Rethinking the class for the e-learner
The attractiveness of a video-based course is a main factor in maintaining the learner’s attention. In most cases, a short video is preferable; yet a more vital aspect is the importance of preproduction in the process. When the content of a normal class is edited and transformed in postproduction in order to adapt it to the exigencies of MOOCs, it usually fails to get the learner’s attention and ensure memory retention. However, if the video is designed from the beginning to be used as a digital interface, the end result is improved.
It can be effective to present the course specifically for e-learners: in which case, it is better to leave behind the usual classroom setting in favor of a more informal one like an office, such as a student might have one-on-one with the teacher. However, the main point is to consider the final product when presenting the course; for example, divide it in recognizable sections, regularly use key sentences, etc. This should be done keeping in mind the interactivity at play here: the learner may stop the video (especially for tutorials), go back to the beginning or even increase the speed of the video. The most innovative videos used in MOOCs are the figure-based ones. For a traditional PowerPoint presentation, a Khan-type video is preferable, with an interactive dashboard to integrate drawings and explications by the teacher.

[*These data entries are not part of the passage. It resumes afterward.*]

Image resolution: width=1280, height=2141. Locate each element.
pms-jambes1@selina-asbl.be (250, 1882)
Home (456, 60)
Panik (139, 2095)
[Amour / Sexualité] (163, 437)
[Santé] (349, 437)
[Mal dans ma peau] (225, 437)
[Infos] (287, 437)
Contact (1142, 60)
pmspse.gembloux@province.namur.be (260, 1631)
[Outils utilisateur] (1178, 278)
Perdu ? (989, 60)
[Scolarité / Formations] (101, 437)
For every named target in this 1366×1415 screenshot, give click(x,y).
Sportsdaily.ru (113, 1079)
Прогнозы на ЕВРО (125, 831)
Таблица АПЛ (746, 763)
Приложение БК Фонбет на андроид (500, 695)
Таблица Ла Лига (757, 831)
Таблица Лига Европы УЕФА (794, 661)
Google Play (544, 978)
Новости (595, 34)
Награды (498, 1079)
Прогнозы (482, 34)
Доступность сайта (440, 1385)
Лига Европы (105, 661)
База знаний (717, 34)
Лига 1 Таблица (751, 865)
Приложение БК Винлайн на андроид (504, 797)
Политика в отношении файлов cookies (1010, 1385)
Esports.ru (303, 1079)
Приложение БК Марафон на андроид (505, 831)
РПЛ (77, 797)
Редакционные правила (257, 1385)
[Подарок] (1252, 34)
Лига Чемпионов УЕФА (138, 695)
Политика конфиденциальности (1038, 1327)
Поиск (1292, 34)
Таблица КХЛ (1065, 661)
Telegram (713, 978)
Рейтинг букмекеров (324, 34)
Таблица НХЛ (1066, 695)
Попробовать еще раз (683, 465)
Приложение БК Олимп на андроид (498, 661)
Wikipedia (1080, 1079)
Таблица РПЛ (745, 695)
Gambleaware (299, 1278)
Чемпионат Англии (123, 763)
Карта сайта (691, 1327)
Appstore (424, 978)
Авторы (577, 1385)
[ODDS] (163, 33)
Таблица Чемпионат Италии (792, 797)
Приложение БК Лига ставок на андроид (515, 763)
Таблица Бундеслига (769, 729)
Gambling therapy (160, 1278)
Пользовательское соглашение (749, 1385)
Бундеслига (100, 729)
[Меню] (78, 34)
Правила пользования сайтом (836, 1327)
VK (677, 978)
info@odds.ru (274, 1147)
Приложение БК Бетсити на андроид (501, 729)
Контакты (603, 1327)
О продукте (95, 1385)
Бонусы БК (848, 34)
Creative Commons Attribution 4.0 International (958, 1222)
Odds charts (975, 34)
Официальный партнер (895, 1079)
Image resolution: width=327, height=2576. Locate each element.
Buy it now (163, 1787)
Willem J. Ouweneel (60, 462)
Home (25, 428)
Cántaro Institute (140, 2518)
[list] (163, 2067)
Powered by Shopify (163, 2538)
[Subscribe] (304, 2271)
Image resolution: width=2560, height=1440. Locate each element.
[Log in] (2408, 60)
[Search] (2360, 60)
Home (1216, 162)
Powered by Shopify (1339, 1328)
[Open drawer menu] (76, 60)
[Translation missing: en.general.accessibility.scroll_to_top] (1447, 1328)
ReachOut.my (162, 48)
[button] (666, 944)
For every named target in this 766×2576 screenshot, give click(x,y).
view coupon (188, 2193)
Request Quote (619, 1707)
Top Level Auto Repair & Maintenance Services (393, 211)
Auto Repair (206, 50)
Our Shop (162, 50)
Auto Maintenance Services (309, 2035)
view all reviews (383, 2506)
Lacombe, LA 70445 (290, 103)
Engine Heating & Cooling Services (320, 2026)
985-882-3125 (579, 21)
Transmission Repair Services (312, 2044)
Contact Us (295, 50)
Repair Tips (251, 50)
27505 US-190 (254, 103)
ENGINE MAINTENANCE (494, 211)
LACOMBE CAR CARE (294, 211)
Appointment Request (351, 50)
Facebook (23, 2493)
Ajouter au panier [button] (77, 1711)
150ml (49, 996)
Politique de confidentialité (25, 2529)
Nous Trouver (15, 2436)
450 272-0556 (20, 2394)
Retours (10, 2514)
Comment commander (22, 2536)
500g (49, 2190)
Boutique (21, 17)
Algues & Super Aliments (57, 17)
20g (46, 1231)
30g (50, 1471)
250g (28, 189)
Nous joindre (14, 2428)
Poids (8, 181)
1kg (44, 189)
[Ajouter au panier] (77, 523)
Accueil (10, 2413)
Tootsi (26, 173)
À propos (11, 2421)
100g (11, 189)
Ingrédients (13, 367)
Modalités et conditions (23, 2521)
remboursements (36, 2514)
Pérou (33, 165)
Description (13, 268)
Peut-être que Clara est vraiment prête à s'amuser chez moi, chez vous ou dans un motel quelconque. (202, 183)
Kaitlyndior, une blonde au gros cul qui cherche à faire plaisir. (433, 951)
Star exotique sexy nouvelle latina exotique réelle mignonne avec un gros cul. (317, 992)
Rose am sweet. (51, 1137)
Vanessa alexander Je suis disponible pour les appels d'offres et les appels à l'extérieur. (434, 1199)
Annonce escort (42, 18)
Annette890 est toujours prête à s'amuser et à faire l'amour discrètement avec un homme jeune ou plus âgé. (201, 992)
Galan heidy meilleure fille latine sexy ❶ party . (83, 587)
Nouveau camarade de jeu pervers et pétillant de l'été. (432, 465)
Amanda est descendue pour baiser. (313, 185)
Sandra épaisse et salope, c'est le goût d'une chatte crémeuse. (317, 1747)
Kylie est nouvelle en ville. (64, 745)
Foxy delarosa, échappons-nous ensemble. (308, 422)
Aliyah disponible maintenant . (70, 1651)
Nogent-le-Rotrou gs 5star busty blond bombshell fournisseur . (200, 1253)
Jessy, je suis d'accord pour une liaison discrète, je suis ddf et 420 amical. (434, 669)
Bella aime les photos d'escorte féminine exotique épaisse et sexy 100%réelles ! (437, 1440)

Dave Cormier's video What is a MOOC?
Combining text and image for an efficient content
One cannot emphasize enough the importance of text-image synergy. For many years, studies have demonstrated the power of this synergy for improved memory retention. When the mind has to process varied and difficult input it will tend to focuses on one aspect but may get so distracted that retention becomes difficult. Scientific studies since the 1940s have shown that the most effective medium for memory retention is comic books; by combining text and images simultaneously (rather than in parallel, like a newspaper or a PWP), this type of medium doubles the strength of the idea or notion. According to Josh Elder, the 3 Es of comics are Engagement, Efficiency and Effectiveness. This technique is not only useful for educating children, but has a practical application when developing videos for MOOCs.
What is a digital interface if not an interactive image-text combination? Yet, contemporary MOOCs or video-based devices in them do not take advantage of these unique memory enhancing options. Think about a drawing showing the different aspects of the course: the learner could click on the area that interests him, then enlarge to interfaces, texts, comic books or videos, and within videos find interactive items (as some e-learning courses already do on Youtube) to go to other infographics, videos or websites. We are already able to study the way students click, stop, go to another website or do a research during a video presentation. Proactive teaching method can be created by incorporating these other diversions (specific websites, short activities, tests in videos …) and ensuring their pedagogical quality.
Video in MOOCs shouldn’t be used as a tool for already previewed course curriculums, but as an opportunity to reshape the course in itself, and eventually the way of teaching.